= Exercise details =
How many lines in the data below include the word "Космический"? Respond with the number, nothing more.

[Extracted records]
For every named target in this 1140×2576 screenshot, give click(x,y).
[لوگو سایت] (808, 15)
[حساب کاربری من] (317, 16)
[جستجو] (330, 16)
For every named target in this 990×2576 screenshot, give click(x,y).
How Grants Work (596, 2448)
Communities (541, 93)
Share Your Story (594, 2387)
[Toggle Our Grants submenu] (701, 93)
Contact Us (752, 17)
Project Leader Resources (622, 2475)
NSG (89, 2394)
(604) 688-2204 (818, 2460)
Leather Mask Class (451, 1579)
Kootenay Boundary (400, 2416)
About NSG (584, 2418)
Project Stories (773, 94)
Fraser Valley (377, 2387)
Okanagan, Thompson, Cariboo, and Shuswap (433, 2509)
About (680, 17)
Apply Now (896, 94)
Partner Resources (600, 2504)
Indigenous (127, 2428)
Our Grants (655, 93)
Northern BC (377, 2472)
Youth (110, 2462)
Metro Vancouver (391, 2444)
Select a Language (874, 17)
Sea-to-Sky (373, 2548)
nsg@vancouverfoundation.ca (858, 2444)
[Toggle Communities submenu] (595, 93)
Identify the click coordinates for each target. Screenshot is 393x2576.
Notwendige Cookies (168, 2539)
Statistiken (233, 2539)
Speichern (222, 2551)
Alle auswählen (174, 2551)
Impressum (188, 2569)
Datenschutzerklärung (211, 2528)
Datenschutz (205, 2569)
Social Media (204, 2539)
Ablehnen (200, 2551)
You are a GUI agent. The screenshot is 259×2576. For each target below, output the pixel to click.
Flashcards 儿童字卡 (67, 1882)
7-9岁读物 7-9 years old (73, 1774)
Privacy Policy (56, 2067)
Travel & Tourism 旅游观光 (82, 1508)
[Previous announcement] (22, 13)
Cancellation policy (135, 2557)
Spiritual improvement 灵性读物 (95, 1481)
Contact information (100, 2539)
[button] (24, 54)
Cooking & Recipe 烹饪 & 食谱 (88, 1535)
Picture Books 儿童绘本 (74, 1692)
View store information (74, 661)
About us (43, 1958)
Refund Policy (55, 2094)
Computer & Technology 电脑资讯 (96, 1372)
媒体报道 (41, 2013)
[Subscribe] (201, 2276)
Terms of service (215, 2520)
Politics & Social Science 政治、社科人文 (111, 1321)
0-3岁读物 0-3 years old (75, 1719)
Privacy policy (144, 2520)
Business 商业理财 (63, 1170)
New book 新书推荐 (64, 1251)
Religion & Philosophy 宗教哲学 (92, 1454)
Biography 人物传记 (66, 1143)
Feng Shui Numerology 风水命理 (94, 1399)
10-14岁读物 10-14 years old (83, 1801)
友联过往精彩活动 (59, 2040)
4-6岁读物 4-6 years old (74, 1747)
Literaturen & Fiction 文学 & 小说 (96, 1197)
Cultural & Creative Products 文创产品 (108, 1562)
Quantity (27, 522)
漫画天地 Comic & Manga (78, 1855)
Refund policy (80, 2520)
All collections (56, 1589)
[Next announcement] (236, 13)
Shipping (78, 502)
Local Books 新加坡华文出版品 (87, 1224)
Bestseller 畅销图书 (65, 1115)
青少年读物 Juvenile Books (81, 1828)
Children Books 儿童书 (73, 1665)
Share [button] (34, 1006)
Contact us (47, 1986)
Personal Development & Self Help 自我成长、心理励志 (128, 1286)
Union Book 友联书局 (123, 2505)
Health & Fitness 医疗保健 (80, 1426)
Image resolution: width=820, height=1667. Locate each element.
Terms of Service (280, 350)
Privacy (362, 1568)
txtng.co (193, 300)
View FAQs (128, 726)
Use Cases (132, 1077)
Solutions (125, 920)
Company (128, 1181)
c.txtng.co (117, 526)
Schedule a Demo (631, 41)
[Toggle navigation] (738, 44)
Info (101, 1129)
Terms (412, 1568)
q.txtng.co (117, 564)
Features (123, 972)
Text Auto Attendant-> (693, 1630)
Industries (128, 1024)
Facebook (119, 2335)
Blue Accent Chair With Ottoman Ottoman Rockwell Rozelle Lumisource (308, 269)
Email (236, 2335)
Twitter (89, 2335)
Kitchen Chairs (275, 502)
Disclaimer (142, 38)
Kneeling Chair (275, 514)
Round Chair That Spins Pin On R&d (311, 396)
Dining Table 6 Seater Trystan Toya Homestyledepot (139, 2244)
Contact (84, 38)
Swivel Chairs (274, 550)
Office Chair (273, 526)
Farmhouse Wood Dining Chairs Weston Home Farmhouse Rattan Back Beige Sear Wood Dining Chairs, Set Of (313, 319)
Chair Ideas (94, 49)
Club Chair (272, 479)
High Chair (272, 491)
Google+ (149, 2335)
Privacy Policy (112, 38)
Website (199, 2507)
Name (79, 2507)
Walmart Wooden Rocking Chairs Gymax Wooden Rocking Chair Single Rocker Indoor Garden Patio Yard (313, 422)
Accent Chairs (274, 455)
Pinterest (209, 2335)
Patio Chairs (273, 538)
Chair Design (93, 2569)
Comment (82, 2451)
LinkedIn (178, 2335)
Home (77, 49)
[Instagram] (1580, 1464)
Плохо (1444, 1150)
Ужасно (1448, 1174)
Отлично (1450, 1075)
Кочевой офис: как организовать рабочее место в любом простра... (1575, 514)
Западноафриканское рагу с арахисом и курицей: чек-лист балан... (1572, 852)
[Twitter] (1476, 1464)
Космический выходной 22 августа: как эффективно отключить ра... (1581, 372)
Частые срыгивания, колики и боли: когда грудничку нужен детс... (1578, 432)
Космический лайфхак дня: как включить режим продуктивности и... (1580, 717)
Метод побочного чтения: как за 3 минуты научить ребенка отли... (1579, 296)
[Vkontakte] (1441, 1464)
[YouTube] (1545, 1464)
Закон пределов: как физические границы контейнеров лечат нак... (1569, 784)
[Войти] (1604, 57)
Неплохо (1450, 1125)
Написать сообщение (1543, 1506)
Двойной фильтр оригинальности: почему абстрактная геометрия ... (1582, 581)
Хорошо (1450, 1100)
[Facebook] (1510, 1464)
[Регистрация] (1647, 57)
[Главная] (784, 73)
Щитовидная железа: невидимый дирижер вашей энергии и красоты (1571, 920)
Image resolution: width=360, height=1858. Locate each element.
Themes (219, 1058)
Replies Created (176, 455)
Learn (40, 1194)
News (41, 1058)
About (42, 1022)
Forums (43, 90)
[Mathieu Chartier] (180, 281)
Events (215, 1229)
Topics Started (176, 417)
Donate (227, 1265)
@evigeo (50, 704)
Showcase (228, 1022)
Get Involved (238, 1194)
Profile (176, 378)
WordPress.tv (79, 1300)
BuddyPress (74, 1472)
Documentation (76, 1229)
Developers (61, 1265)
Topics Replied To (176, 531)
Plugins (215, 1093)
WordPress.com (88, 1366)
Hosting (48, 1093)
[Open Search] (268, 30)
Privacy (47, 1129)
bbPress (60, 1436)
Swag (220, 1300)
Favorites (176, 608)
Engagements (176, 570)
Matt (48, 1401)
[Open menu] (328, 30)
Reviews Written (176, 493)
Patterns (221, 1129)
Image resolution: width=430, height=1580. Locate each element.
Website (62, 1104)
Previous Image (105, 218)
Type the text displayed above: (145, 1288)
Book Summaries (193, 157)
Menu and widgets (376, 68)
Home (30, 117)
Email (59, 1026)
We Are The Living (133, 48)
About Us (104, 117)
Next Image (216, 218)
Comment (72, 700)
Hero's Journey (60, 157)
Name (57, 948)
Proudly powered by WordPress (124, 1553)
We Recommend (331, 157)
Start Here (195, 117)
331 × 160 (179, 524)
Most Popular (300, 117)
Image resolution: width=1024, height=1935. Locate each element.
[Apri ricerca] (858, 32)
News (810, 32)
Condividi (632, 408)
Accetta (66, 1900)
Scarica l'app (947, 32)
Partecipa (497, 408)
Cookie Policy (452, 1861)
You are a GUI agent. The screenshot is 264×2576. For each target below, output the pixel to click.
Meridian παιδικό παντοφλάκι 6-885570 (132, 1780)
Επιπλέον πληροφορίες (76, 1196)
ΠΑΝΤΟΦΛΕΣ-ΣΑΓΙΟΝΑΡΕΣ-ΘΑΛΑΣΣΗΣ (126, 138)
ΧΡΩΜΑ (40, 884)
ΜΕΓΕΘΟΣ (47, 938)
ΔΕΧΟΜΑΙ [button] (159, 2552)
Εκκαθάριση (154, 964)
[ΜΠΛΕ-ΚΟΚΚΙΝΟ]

= Exercise response =
2